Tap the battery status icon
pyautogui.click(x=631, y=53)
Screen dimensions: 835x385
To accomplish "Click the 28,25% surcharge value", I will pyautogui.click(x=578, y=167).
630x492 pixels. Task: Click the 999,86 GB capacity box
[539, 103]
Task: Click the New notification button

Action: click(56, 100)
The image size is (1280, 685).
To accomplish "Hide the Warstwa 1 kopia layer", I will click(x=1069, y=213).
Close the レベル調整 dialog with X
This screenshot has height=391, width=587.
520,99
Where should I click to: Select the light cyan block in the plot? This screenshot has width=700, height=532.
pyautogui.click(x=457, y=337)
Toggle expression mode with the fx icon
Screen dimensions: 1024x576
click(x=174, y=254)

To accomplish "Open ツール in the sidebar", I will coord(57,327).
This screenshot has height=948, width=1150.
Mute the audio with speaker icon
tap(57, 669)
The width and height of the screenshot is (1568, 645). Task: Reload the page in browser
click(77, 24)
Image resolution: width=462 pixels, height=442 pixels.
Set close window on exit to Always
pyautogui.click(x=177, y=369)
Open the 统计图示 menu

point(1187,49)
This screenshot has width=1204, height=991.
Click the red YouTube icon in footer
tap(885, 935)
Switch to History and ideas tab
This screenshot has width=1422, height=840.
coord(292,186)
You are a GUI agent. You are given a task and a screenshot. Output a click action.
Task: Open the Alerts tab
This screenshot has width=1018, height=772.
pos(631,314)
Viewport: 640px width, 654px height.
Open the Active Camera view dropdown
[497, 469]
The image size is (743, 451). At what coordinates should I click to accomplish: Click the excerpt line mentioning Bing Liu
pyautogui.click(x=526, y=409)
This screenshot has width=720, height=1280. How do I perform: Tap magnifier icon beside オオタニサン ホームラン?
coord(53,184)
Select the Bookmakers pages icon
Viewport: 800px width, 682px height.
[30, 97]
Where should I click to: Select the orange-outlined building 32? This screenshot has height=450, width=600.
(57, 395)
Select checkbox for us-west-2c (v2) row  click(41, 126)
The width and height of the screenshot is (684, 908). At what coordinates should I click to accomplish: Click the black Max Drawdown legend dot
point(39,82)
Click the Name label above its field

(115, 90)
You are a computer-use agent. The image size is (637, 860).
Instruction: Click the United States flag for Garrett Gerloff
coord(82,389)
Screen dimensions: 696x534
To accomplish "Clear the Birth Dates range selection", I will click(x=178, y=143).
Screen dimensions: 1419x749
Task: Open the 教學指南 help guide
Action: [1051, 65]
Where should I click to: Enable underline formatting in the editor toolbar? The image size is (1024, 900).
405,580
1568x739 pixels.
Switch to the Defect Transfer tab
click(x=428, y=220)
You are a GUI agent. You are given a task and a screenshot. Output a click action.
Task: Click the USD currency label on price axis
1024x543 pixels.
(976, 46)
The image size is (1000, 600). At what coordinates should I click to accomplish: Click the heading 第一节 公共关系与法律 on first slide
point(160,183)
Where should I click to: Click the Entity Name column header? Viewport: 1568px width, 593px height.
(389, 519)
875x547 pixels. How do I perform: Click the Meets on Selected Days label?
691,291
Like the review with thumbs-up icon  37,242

* [Directions]
Your answer should be the lines of the listing above between the line holding "Where should I click to: Select the light" and the line holding "This screenshot has height=948, width=1150.", inclusive, restated word for word and alone.

* [Response below]
Where should I click to: Select the light cyan block in the plot? This screenshot has width=700, height=532.
pyautogui.click(x=457, y=337)
Toggle expression mode with the fx icon
Screen dimensions: 1024x576
click(x=174, y=254)

To accomplish "Open ツール in the sidebar", I will coord(57,327).
This screenshot has height=948, width=1150.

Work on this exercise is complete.